- Assignment A -
Answer these from the insurance fraud article:
(i) By what percentage did AKSigorta Insurance raise its fraud detection rate?
(ii) Which two methods are described as able to learn complex class boundaries and generalize well to unseen cases?
(iii) What can the ratio between fraud and nonfraud cases sometimes reach?
- Assignment B -
Take the insurance fraud article further, starting after its final sentence.

Combating insurance fraud with machine learning
Most insurance companies depend on human expertise and business rules-based software to protect themselves from fraud. However, people move on. And the drive for digital transformation and process automation means data and scenarios change faster than you can update the rules.
By Georgios Kapetanvasileiou, Analytical Consultant at SAS
Machine learning has the potential to allow insurers to move from the current state of 'detect and react' to 'predict and prevent'.
It excels at automating the process of taking large volumes of data, analysing multiple fraud indicators in parallel - which taken individually may often be quite normal - and finding potential fraud. Generally, there are two ways to teach or train a machine learning algorithm, which depend on the available data: supervised and unsupervised learning.
In predictive modelling or supervised learning, algorithms make predictions based on a set of examples from historical data. You can present an algorithm with historical claims information and associated outcomes often called labelled data. It will attempt to identify the underlying patterns in fraudulent cases.
Once the algorithm has been trained on past examples, you can use it to infer the probability of a new claim being fraudulent. AKSigorta Insurance is using advanced predictive modelling as part of its investigation process. The company has managed to increase its fraud detection rate by 66% and prevent fraud in real time.
There is a wide variety of predictive modelling algorithms to choose from, so users should take into account issues such as accuracy, interpretability, training time and ease of use. There is no single approach that works universally. Even experienced data scientists have to try different methods to find the right algorithm for a specific problem.
It is, therefore, best to start simple and explore more advanced machine learning methodologies later. Decision trees, for example, are an excellent way to start exploring complex relationships within data. They are relatively easy to implement and fast to train on large volumes of data.
More importantly, they are very easy to understand or interpret, and can be a good starting point for new business rules.
Other options for more accuracy
Decision trees can, however, become unstable over time. When accuracy becomes a priority, practitioners should look at other options. Support Vector Machines (SVMs) and neural networks are capable of learning complex class boundaries and generalise well to unseen cases. They have been extensively used for fraud detection.
Tree-based algorithms, such as gradient boosting and random forests, have also become more popular in recent years. Ideally, analysts should try multiple approaches in parallel before deciding what works best.
Supervised learning is effective in identifying familiar cases of fraudulent activity but cannot uncover new patterns. Another challenge is the limited numbers of fraud examples with which to train the algorithm. Fraud is a relatively rare event, after all. The ratio between fraud and nonfraud cases can sometimes be as much as 1-10,000. This means that predictive algorithms tend to be overwhelmed by the sheer volume of nonfraud cases, and may miss the fraudulent ones. Labelling new data for training a model can also be time consuming and expensive.
Unsupervised learning algorithms are trained against data with no historical labels. In other words, the algorithm is not given the answer or outcome beforehand. It is merely asked to explore the data and uncover any 'interesting' structures within them.

- Material provided -
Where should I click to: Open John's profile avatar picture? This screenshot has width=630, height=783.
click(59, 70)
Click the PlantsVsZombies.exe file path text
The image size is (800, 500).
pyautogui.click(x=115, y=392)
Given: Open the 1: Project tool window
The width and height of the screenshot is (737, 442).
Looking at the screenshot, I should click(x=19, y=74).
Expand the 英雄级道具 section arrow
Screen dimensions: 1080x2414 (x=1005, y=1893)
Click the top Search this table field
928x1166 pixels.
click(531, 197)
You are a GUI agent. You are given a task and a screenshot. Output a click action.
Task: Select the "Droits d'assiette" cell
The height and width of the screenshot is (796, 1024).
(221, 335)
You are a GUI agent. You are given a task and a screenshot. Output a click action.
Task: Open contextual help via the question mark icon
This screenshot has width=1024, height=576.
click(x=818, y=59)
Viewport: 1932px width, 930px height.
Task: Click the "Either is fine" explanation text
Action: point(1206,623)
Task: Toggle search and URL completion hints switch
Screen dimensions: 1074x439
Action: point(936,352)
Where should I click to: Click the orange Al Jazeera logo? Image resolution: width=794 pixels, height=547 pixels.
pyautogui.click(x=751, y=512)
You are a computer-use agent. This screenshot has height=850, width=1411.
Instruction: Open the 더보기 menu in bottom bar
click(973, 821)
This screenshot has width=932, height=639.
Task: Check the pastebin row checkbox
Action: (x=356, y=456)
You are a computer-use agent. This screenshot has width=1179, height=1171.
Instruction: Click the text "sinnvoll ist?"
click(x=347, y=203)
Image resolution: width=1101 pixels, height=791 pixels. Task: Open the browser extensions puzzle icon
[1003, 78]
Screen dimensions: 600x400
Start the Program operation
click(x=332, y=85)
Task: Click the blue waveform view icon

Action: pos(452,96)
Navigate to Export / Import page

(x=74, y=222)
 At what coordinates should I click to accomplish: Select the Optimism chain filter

- Answer section A -
(i) 66%
(ii) Support Vector Machines (SVMs) and neural networks
(iii) As much as 1-10,000

- Answer section B -
For example, given certain behavioural information, unsupervised learning algorithms can identify groups (or clusters) of customer transactions that appear similar. Anything that appears different or rare could be flagged as an anomaly (or an outlier) for further investigation.
Unsupervised learning methods can, therefore, identify both existing and new types of fraud. They are not restricted to predefined labels, so can quickly adapt to new and emerging patterns of dishonest behaviour. For example, a New Zealand health insurer used unsupervised learning methods to identify cases where practitioners were deliberately overcharging patients for a particular procedure or providing unnecessary treatment for certain diagnoses.
Unsupervised anomaly detection methods include univariate outlier analysis or clustering-based methods such as k-means. However, the recent move towards digitalisation means more data, at higher volumes, from a wider range of data sources.
New algorithms, such as Support Vector Data Description, Isolation Forest or Autoencoders, have been introduced to address this. These may be a more efficient way of detecting anomalies and allow for faster reaction to new fraud.
Social network analysis
These methods are useful for identifying opportunistic fraud. However, many fraudsters today operate as part of professional, organised rings. Activity may include staged motor accidents to collect on premiums, ghost brokering, or collusion between patients and health practitioners to inflate claim amounts. These career fraudsters can repeatedly disguise their identities and evolve their way of operating over time.
Social network analysis is a tool for analysing and visually representing relationships between known entities. Examples of shared entities could be different applicants using the same telephone number or IP address, or a motor accident involving multiple people.
Social network methods can automate the process of drawing connections from disparate data sources and visually representing them as a network. This significantly reduces the investigation time - in one case, from ten days to just two hours. In the UK, a large P&C insurer made £7m savings per annum by uncovering groups of collaborating fraudsters using network analytics.
A hybrid approach
No single technique, however, is capable of systematically identifying all complex fraud schemes. Instead, insurers need to combine sophisticated business rules and advanced machine learning approaches. This will allow them to cast the net wide, but improve accuracy and reduce false positives, making fraud detection more efficient.